_Tarefas a realizar:_
1) Transcreva literalmente, no acórdão, tudo o que vai desde "Nos presentes autos" até "assumida pela AA.".
2) Diga se cada uma das seguintes afirmações está de acordo com o acórdão, respondendo sim ou não e citando com exatidão as palavras do acórdão que o decidem: (a) a decisão foi tomada por unanimidade; (b) os requeridos aceitaram a idoneidade da garantia prestada; (c) segundo o artigo 624.º citado, a caução imposta pelo tribunal só pode ser prestada por meio de garantia real.

_Texto fornecido:_
*****
Acórdão do Tribunal da Relação de
Évora
Processo:
650/06.1TBEVR-C.E1
Relator: JAIME PESTANA
Descritores: GARANTIA BANCÁRIA
DEVEDOR
TERCEIRO
Data do Acordão: 04/21/2016
Votação: UNANIMIDADE
Texto Integral: S
Sumário: O facto de o recorrido, sendo uma instituição bancária e por isso autorizada a conceder garantias bancárias, surgir como garante de uma obrigação de que é devedor em nada põe em causa a autonomia da garantia.
Decisão Texto Integral: Proc. n.º 650/06.1TBEVR-C.E1



Acordam os Juízes da Secção Cível do Tribunal da Relação de Évora


Nos presentes autos de prestação de caução requeridos pela AA, S.A. ao abrigo do disposto nos artigos 913.º e 915.º, CPC e em que são requeridos BB, CC e DD veio a requerente oferecer caução a favor de “EE Lda”, FF, GG, HH, II, BB, DD e CC, através da emissão de garantia bancária e no valor de€39161l,56.

Os requeridos impugnaram a idoneidade da garantia prestada, alegando, em síntese, que a concentração, na mesma pessoa jurídica, das qualidades de parte e de garante gera um conflito de interesses e uma total confusão entre as posições jurídicas assumida pela AA.

Proferida decisao foi a caução oferecida julgada idónea mediante emissão de garantia bancária, à primeira interpelação, no montante de €391 611,56 (trezentos e noventa e um mil, seiscentos e onze euros e cinquenta e seis cêntimos), a favor de “EE Lda”, FF, GG, HH, II, BB, DD e CC,.

Inconformados recorreram os requeridos tendo concluído nos seguintes termos:

O Tribunal Recorrido desconsiderou absolutamente a existência do manifesto conflito de interesses em que a Recorrida actua, contanto que confunde em si as qualidades de parte e de garante.

Resulta dos autos que a Recorrida AA foi instada a prestar caução, que configura uma garantia especial das obrigações.

Assente essa realidade, a lei determina, nos artigos 623.° e seguintes do Código Civil que “se alguém for obrigado ou autorizado por lei a prestar caução, sem se designar a espécie que ela deve revestir, pode a garantia ser prestada por meio de depósito em dinheiro, títulos de crédito, pedras ou metais preciosos, ou por penhor, hipoteca ou fiança bancária” (n.º 1), acrescentando-se no n.º 3 que “cabe ao tribunal apreciar a idoneidade da caução, sempre que não haja acordo dos interessados”.

Por seu turno o artigo 624.º do citado diploma impõe que “se alguém for obrigado ou autorizado por negócio jurídico a prestar caução ou esta for imposta pelo Tribunal, é permitido prestá-la por meio de qualquer garantia, real ou pessoal”, aplicando-se o disposto no n.º 3 do artigo 623.º do Código Civil.

Em crise nos autos está a prestação de uma garantia bancária por entidade que neles é parte e, ao mesmo tempo, garante.
*****
_Material fornecido:_

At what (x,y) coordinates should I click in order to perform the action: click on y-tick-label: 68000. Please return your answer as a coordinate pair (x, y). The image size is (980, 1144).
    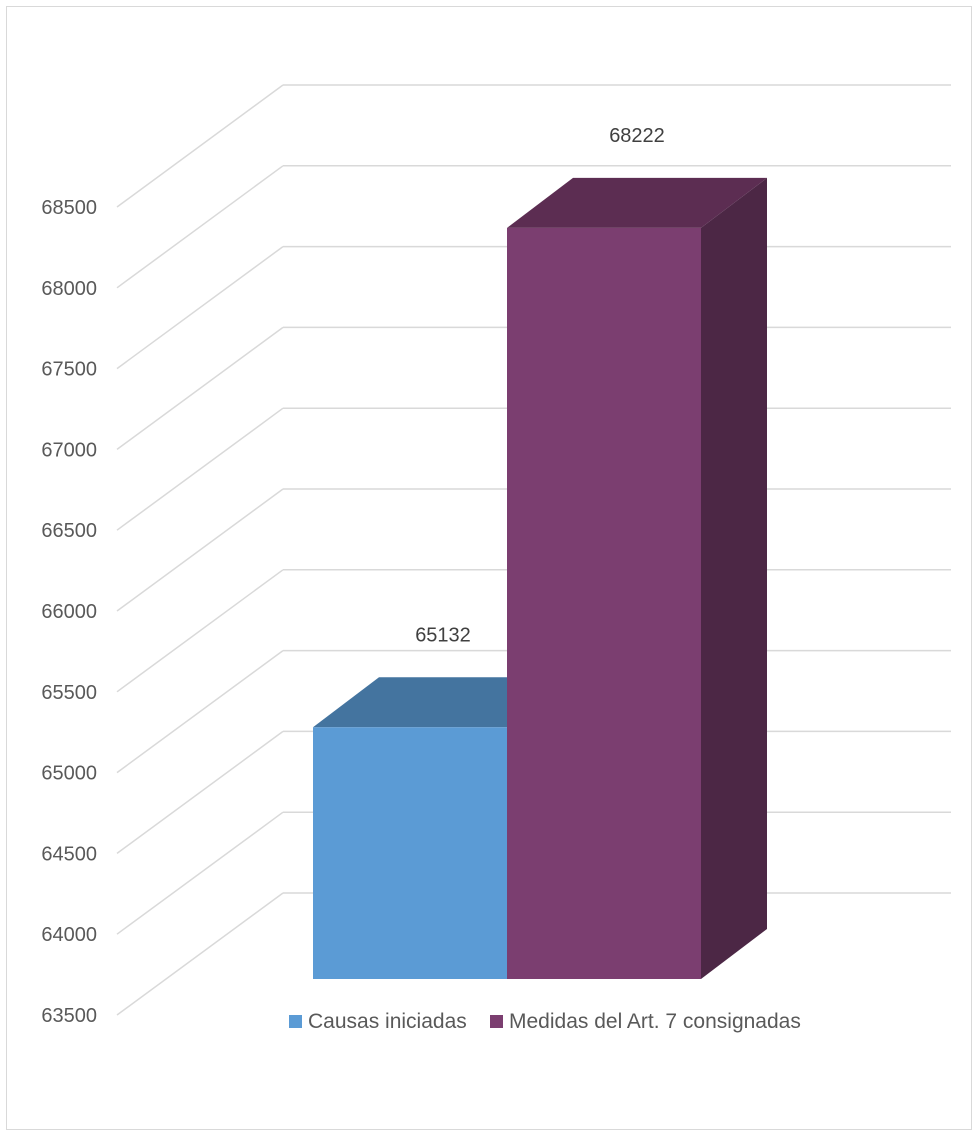
    Looking at the image, I should click on (69, 289).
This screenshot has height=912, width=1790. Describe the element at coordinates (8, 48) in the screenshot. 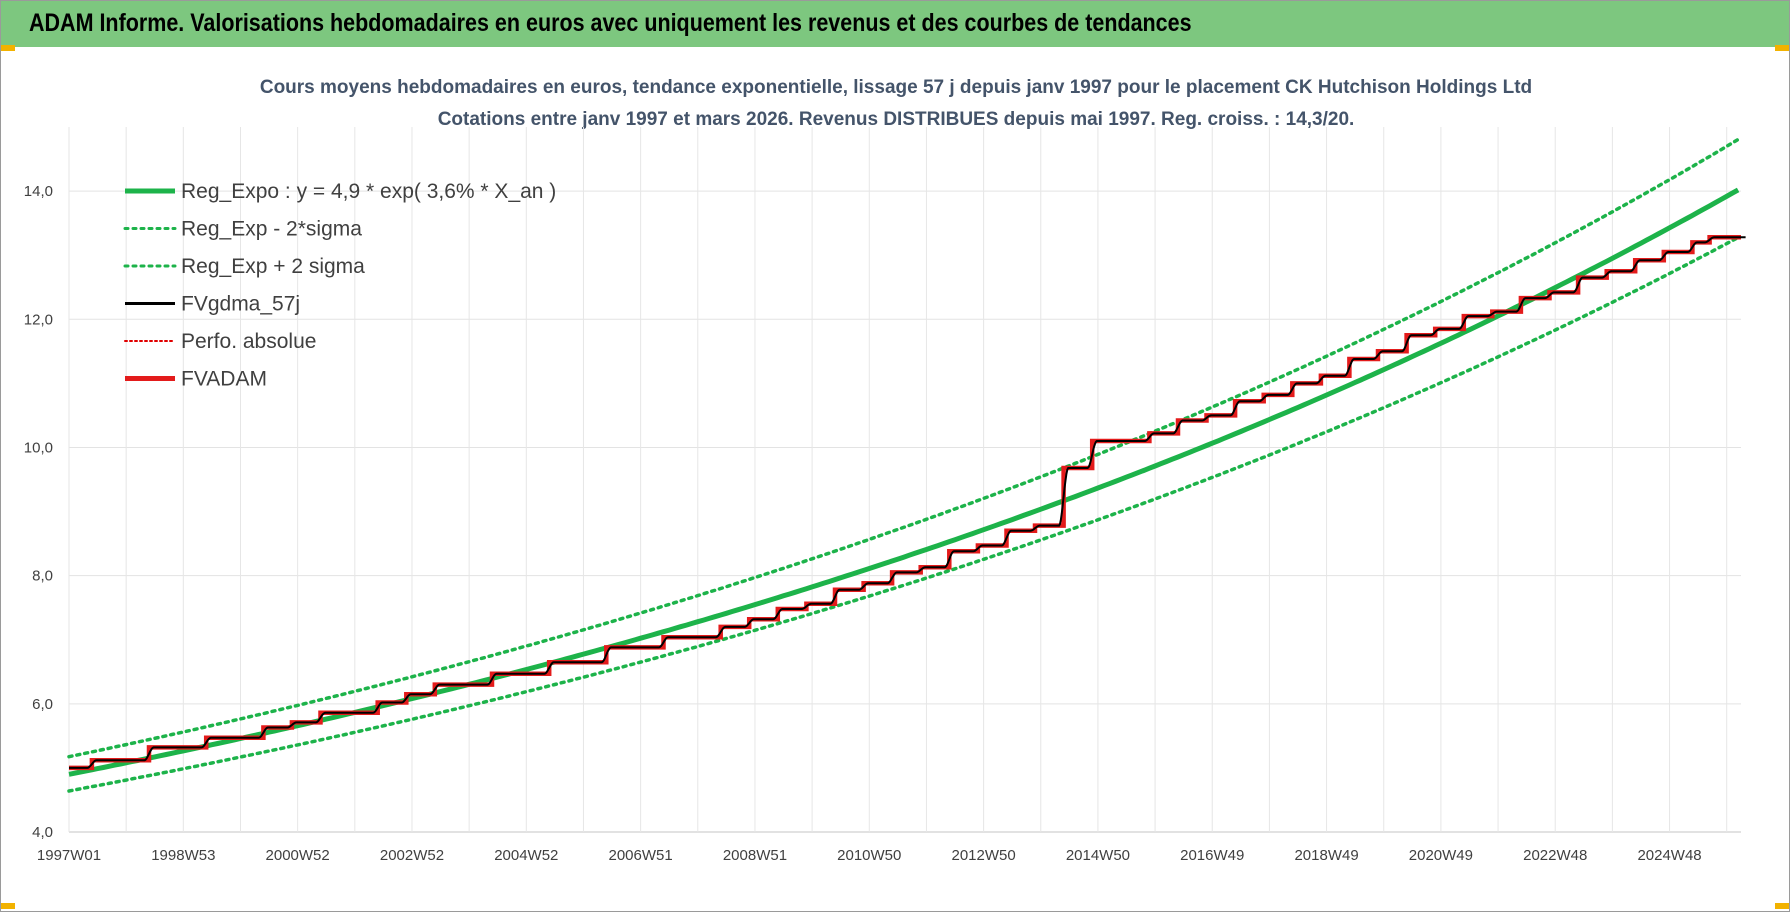

I see `corner-marker-top-left` at that location.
*****
_Respostas numeradas:_
1)
Nos presentes autos de prestação de caução requeridos pela AA, S.A. ao abrigo do disposto nos artigos 913.º e 915.º, CPC e em que são requeridos BB, CC e DD veio a requerente oferecer caução a favor de “EE Lda”, FF, GG, HH, II, BB, DD e CC, através da emissão de garantia bancária e no valor de€39161l,56.

Os requeridos impugnaram a idoneidade da garantia prestada, alegando, em síntese, que a concentração, na mesma pessoa jurídica, das qualidades de parte e de garante gera um conflito de interesses e uma total confusão entre as posições jurídicas assumida pela AA.

2)
(a) Sim: "Votação: UNANIMIDADE".
(b) Não: "Os requeridos impugnaram a idoneidade da garantia prestada".
(c) Não: "é permitido prestá-la por meio de qualquer garantia, real ou pessoal".